Prescient Statements and Confirmation Bias
Then there is also the problem of confirmation bias associated with any prophetic or prescient statements: we believe the ones that match up with historical events and we discard the ones that don't. We have to remember the historical context of the world that Castro grew up in and was living in as well as the historical evidence that shows that Castro liked to talk in poetic language. If we take these into account, believing that the specific quote in which Casto talks about the US returning to talk with Cuba when there is a black president and a Latin American pope is actually a confirmation bias, since we are interpreting a poetic statement against actual events that have come to pass. The fact that the first black president and the first Latin American pope helped thaw US-Cuban relations could also be an issue of a self-fullilling prophesy, with Cuba (specifically Raul Castro) becoming far more open to the idea of reopening relations with the US headed by a president that was seen as being a game-changer and a pope that was also seen as being a game-changer. (Not quite a self-fulfilling prophecy, but a part of good statecraft is knowing how to create a good self-fulfilling prophecy.)
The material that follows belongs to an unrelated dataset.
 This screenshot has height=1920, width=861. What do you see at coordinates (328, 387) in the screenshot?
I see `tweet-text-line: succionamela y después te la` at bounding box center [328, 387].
True, Barack Obama and Pope Francis are both seen as game-changing figures in world politics. True, the idea that the US would have a non-White president within 40 years of the assassination of Martin Luther King, Jr., was unbelievable. True, the idea that there would be a non-European-born pontiff since Constantine over 1300 years earlier was also unlikely back in 1973.
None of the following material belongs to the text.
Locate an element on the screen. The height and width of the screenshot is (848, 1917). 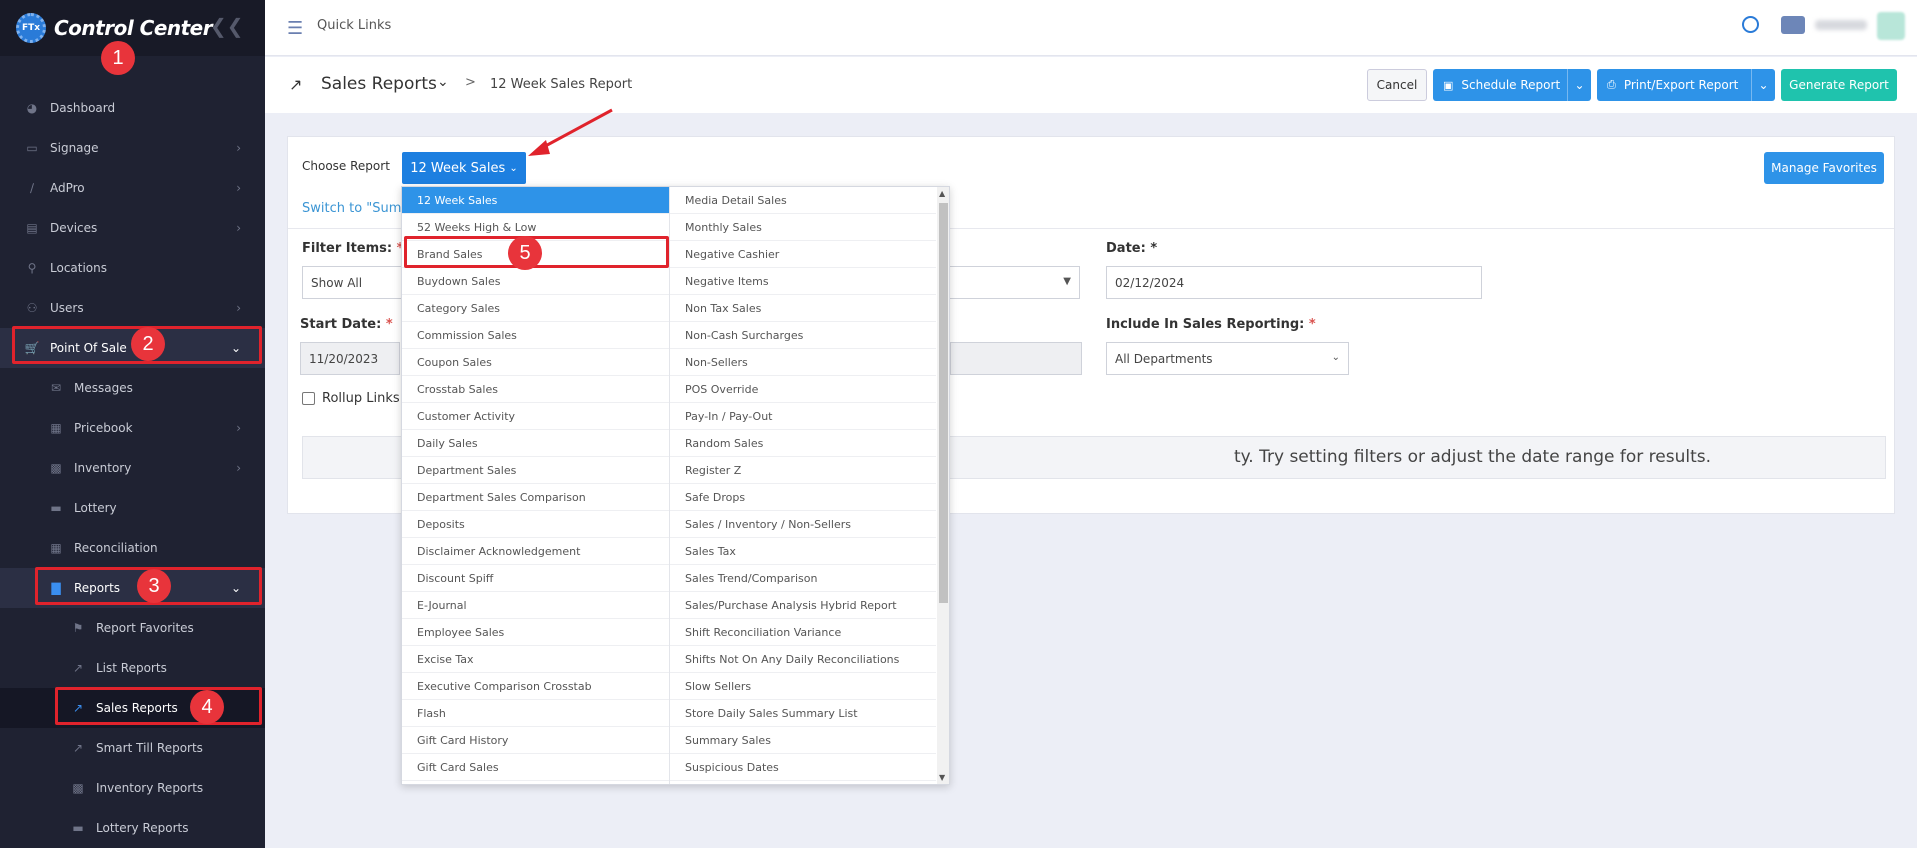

Hindsight is 20/20, and now, in a world with a black US president and a Latin American pope, the ideas that this was not possible just seem as laughable as the idea that the sound barrier could not be broken or that man could leave the atmosphere of Earth. But before those events happened, these were held up as barriers that just could not be crossed. And now that they are crossed, the mere idea that we once thought them uncrossable, unachievable is laughable.

...and so we give credence to prophesy, because, as sense-making, rationalizing beings, we are really good at allowing confirmation bias to creep into (and even dominate) our thinking.

Was Castro's 1973 statement prophetic?
Yes, if you take his statement as the poetic one that implies that the US will only return to talk with Cuba when global politics change so radically from the condition in 1973 (and the deaces preceding it) that (1) the US would not only no longer have yearly race riots, but that the politics of race would so dramatically change that the US would no longer look like what it was in the mid-1900s and (2) the Vatican would go against over 200 years of almost-unbroken tradition and elect a non-Italian pope (or - more generally - go against almost 1300 years of history and elect a non-European pope).

So, in that general sense of, "The US will return to talk with Cuba when the world no longer resembles the world of today," then yes, he was right.

But it would be playing into confirmation bias to say that there is any evidence that he actually correctly predicted the specific conditions that would bring the US back to talk with Cuba was when there was a black US president and a Latin American pope. But the coincidence is really cool.